Raiza Boadas considers herself fortunate to have found her way from Venezuela to Dundalk.
In 2019, Boadas was driven from her home country amid mass protests to remove President Nicolás Maduro. In an interview, she described through an interpreter receiving death threats from Maduro’s government for feeding protesters outside her apartment. If she returns, she said, they’ll kill her.
She found a home with her son in Baltimore County. She leaned on a strong network of family and friends and an immigrant services provider, CASA de Maryland, based in Baltimore City, to adjust to her new life.
Now a volunteer with CASA, she’s seen firsthand how other first-generation families struggled to get by in the county, where until recently, there were no centralized immigration services.
Officials hope to meet an increasing need among many of the 106,000 county residents who are immigrants, according to the census. Until now, they have been forced to seek assistance outside the county in finding food and housing, enrolling children in school and obtaining legal aid.
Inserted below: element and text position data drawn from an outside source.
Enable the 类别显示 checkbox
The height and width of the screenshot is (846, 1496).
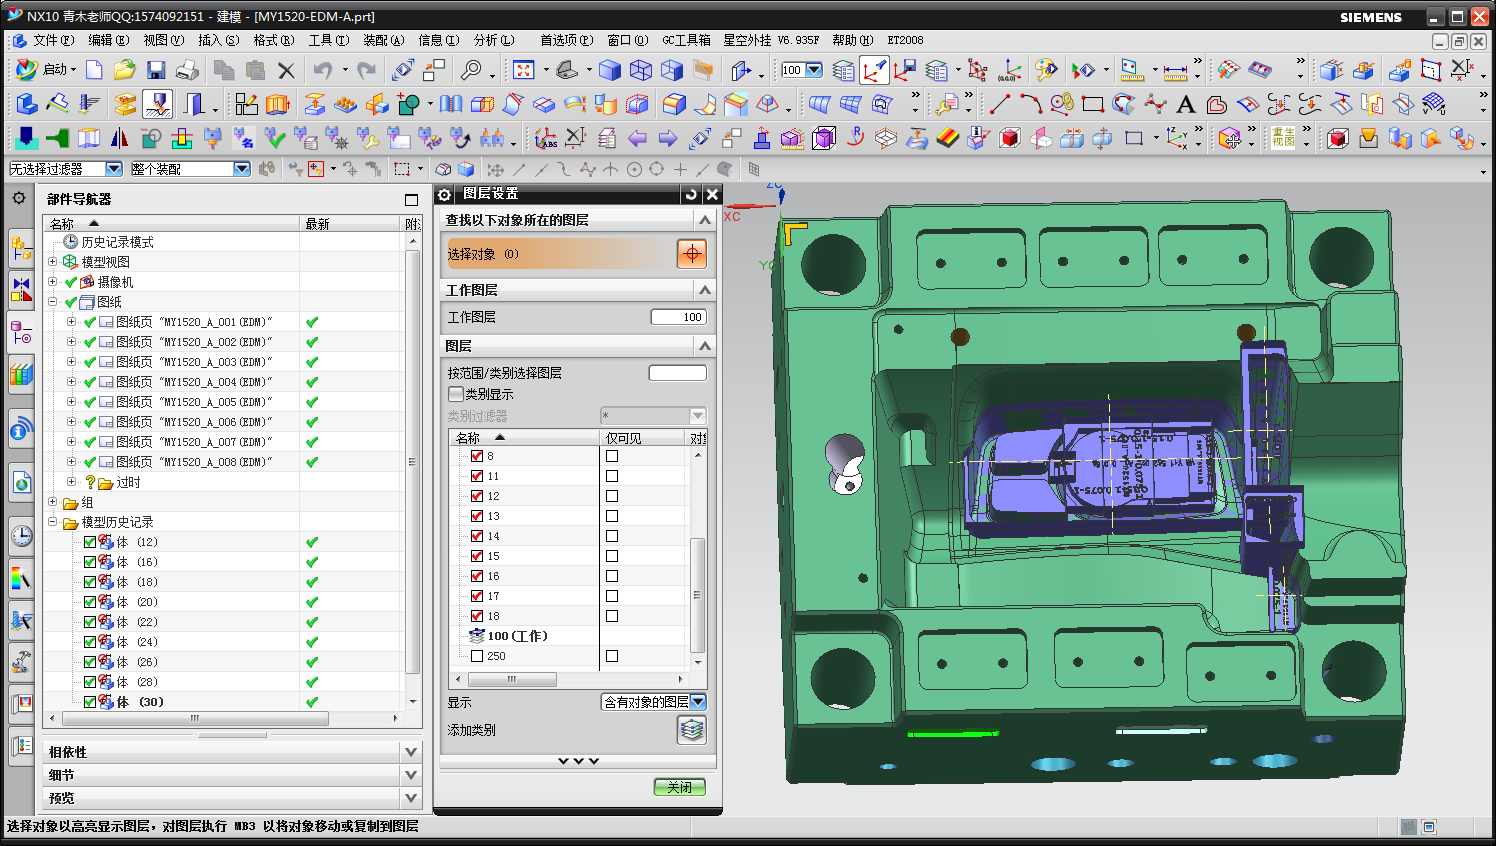coord(456,394)
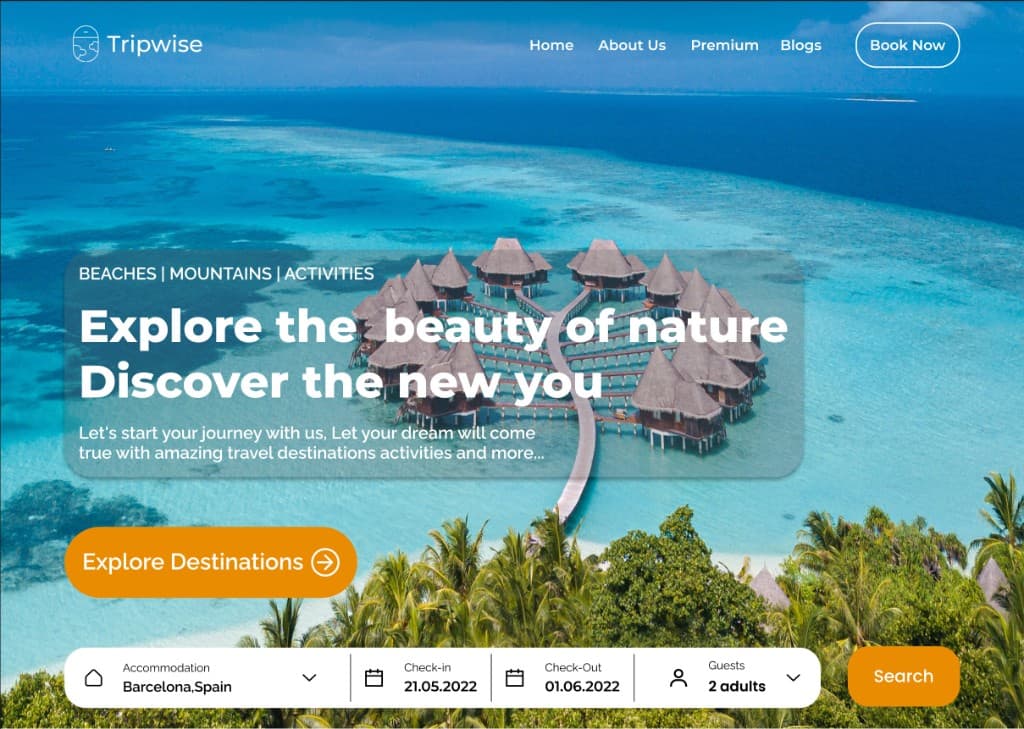Open the Home menu item
Screen dimensions: 1024x729
(551, 45)
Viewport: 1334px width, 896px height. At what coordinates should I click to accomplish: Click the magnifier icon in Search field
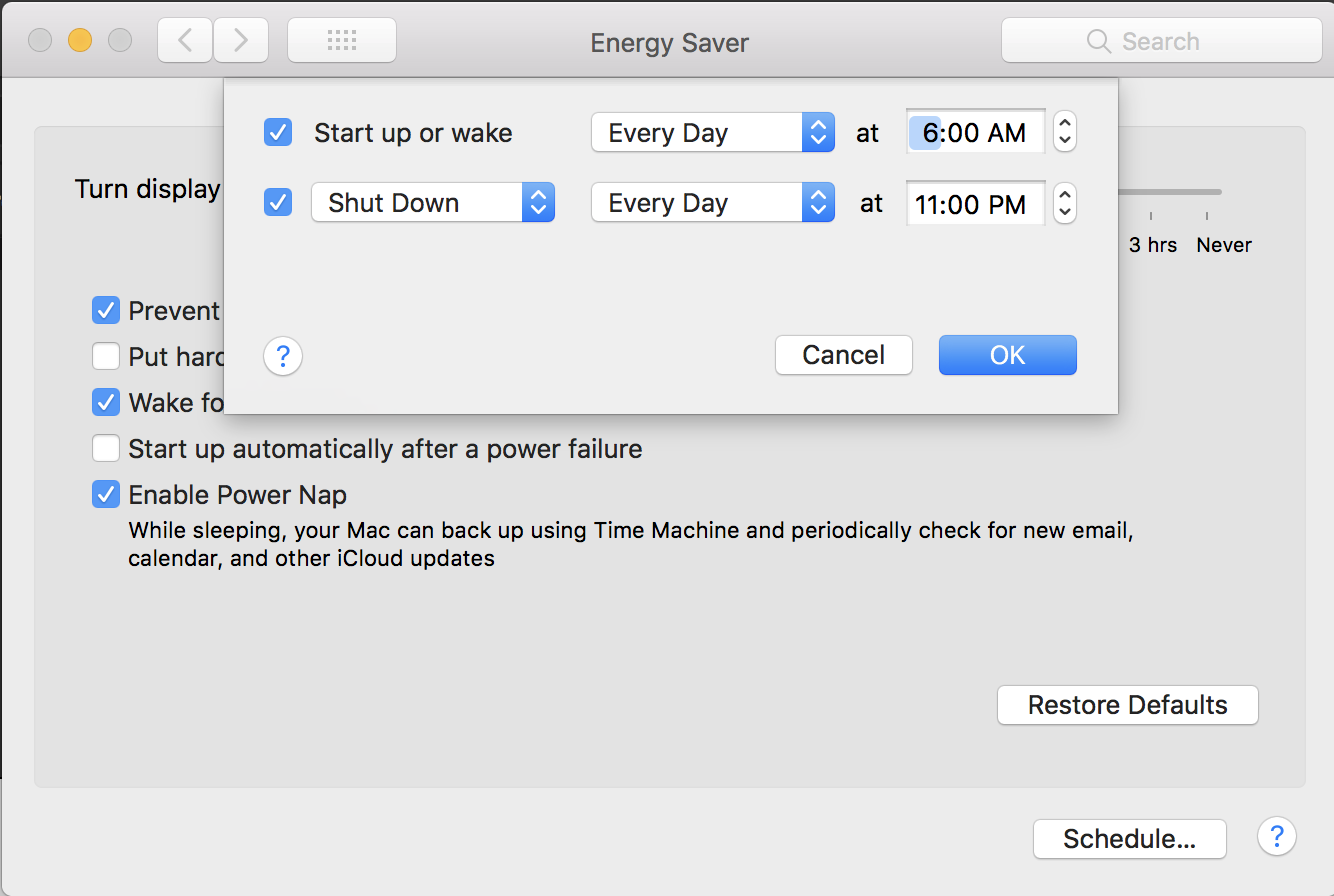click(x=1098, y=42)
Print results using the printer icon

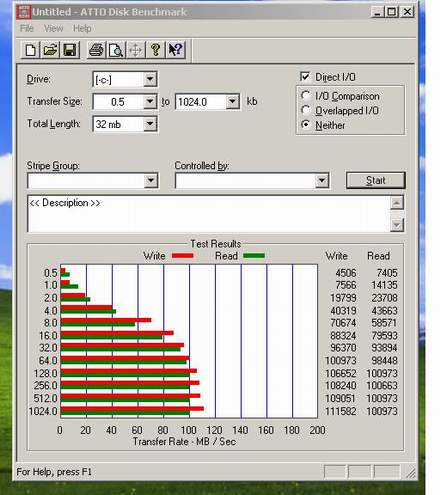96,50
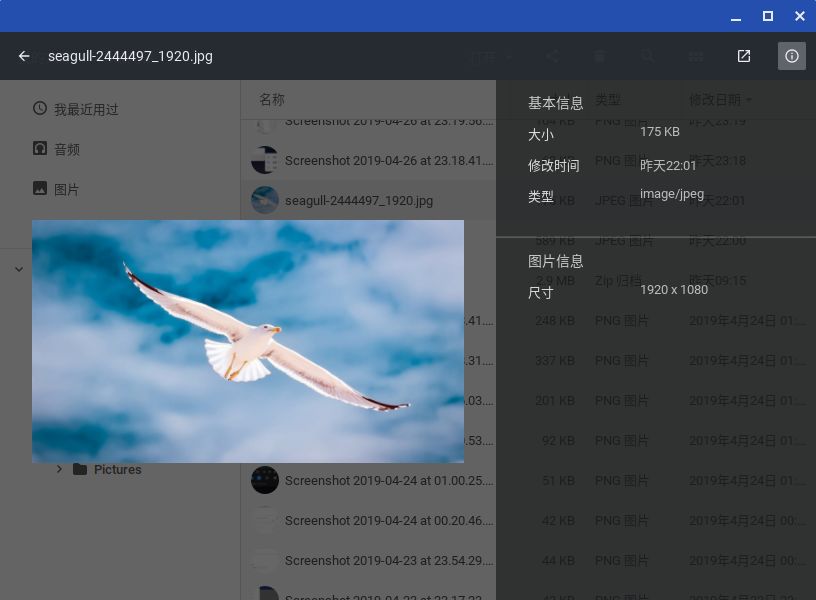Toggle the grid thumbnail view button
Screen dimensions: 816x600
click(x=696, y=57)
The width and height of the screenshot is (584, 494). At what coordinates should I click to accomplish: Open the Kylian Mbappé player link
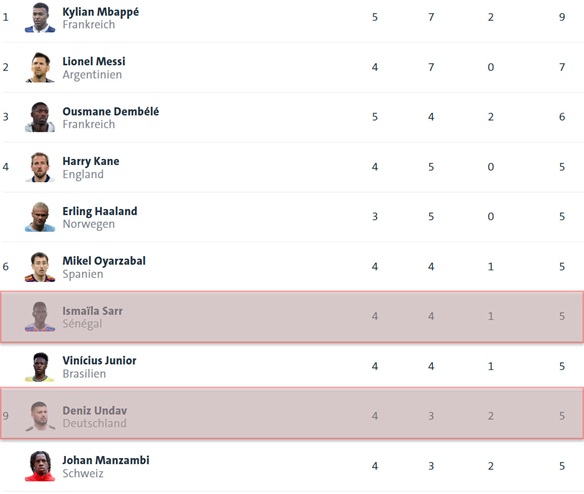click(x=101, y=12)
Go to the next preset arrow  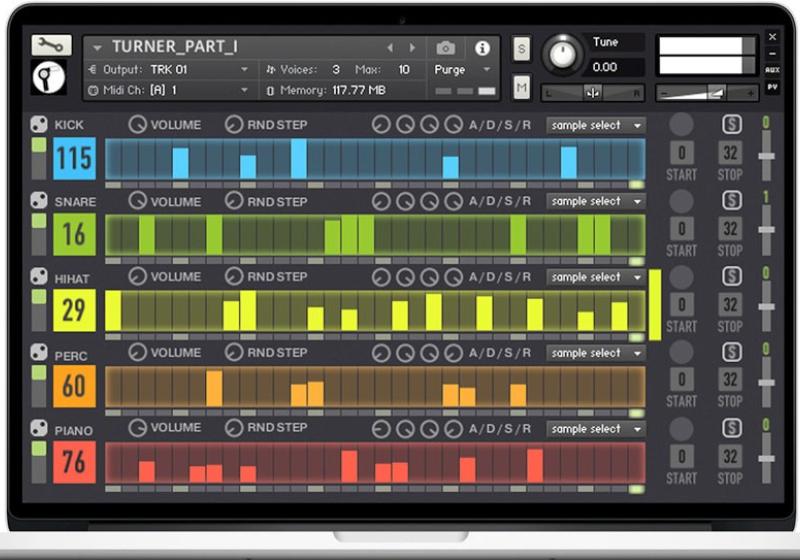pos(413,48)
To that end, County Executive Johnny Olszewski Jr. created the county’s first immigration affairs coordinator position and tapped Giuliana Valencia-Banks to fill it.
Valencia-Banks formerly worked at the Esperanza Center, a city-based program operated by Catholic Charities of Baltimore that provides free legal services and health care to immigrants, and saw there the county’s gaps in service. Up to 40% of calls to the Esperanza Center come from county residents, she said. Many face language barriers and struggle to access interpreter services.
The need is persistent: CASA de Maryland, an immigrant advocacy organization that serves Central Maryland jurisdictions, says 30% of its members live in Baltimore County. The Baltimore Mayor’s Office of Immigrant Affairs and city-based service providers say as many as 50% of their calls for aid come from county residents.
The city, where 9% of the population are immigrants, often can’t help.
“When we do get contacted by someone from the county, there are very few places where we can refer them,” said Catalina Rodriguez-Lima, who heads the city Office of Immigrant Affairs that she helped found in 2013.
One in eight county residents is an immigrant, according to census data, a figure that grew by 19% over the past decade. The percentage of foreign-born residents has nearly tripled since 1990.